EXCERPT PROVIDED section start
This is the tricky one. So here’s a piece of my mind on the matter…

Although The Hobbit trilogy does not reach the level of The Lord of the Rings trilogy, I still consider it a worthy set of films (with a few kinks along the way that could easily have been avoided).

If The Lord of the Rings trilogy is a mature adult, The Hobbit Trilogy is the slightly juvenile teenager.

And I’m not referring to the adapted story, but rather the complete product. As two whole packages they work both independently of each other and close together; however, since each trilogy is comprised of a series of 3 films, there will always be a third of that whole package which is better than a third of the other.

Still with me? Good.

Now the case for The Two Towers is interesting because as a stand-alone film it is a remarkable achievement and worthy of much praise.


Furthermore, it is the backbone of the entire trilogy – without which The Lord of the Rings wouldn’t be the same.  The fact that it is also the middle chapter should place it alongside The Desolation of Smaug.

In many ways, it would surpass its Hobbit counterpart. The Two Towers is a much richer and significantly more elaborate piece of film than Desolation.
EXCERPT PROVIDED section end
DATA SECTION section start
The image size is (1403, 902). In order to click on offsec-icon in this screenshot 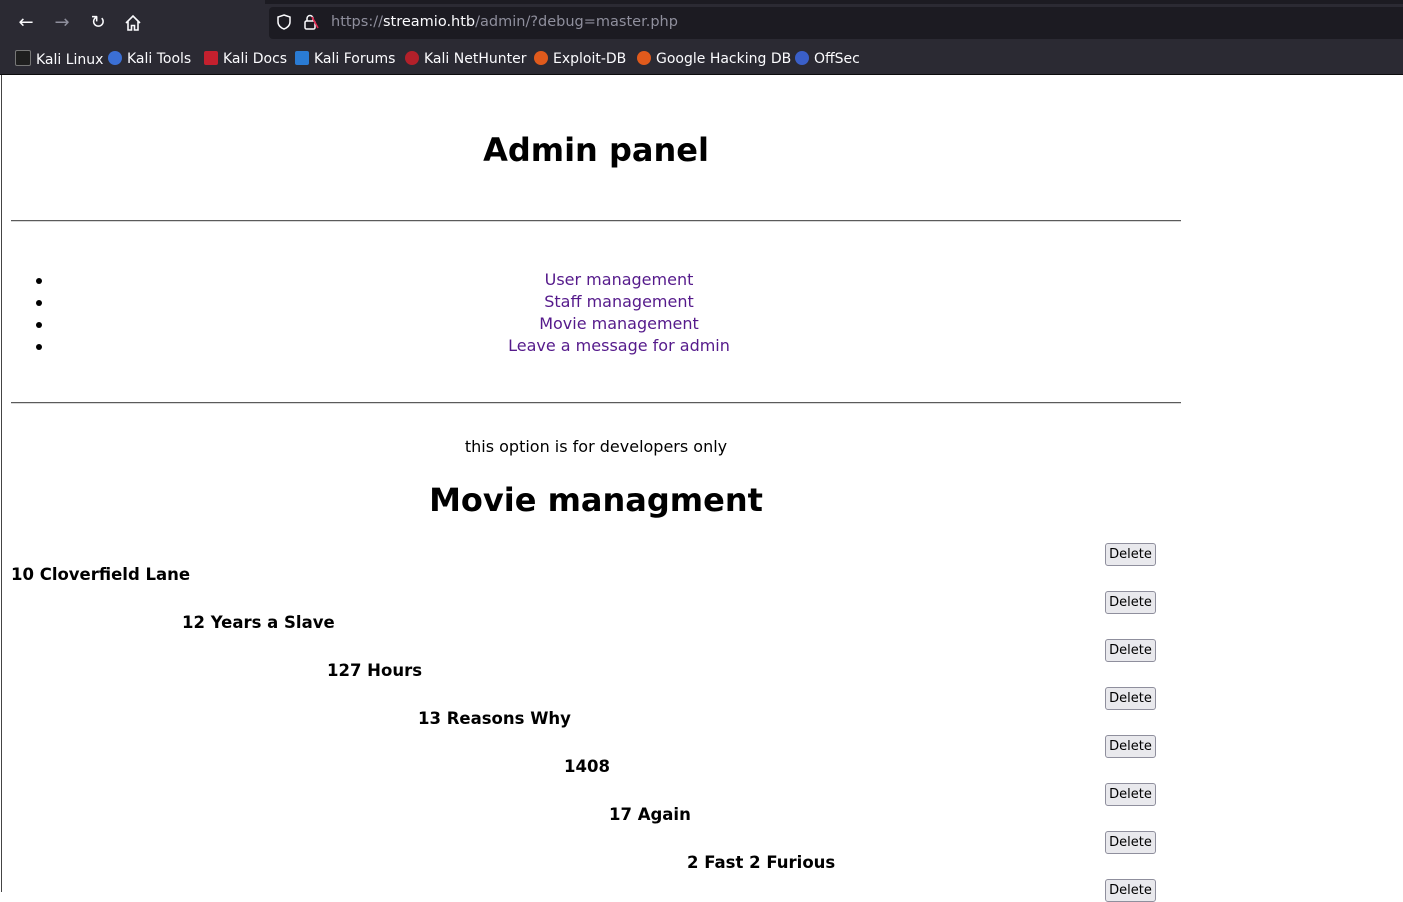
DATA SECTION section end
* _BRIEF_
Copy out the whole comparison of The Hobbit and The Lord of the Rings trilogies above, word for word.

* _WRITTEN ANSWER_
This is the tricky one. So here’s a piece of my mind on the matter…

Although The Hobbit trilogy does not reach the level of The Lord of the Rings trilogy, I still consider it a worthy set of films (with a few kinks along the way that could easily have been avoided).

If The Lord of the Rings trilogy is a mature adult, The Hobbit Trilogy is the slightly juvenile teenager.

And I’m not referring to the adapted story, but rather the complete product. As two whole packages they work both independently of each other and close together; however, since each trilogy is comprised of a series of 3 films, there will always be a third of that whole package which is better than a third of the other.

Still with me? Good.

Now the case for The Two Towers is interesting because as a stand-alone film it is a remarkable achievement and worthy of much praise.


Furthermore, it is the backbone of the entire trilogy – without which The Lord of the Rings wouldn’t be the same.  The fact that it is also the middle chapter should place it alongside The Desolation of Smaug.

In many ways, it would surpass its Hobbit counterpart. The Two Towers is a much richer and significantly more elaborate piece of film than Desolation.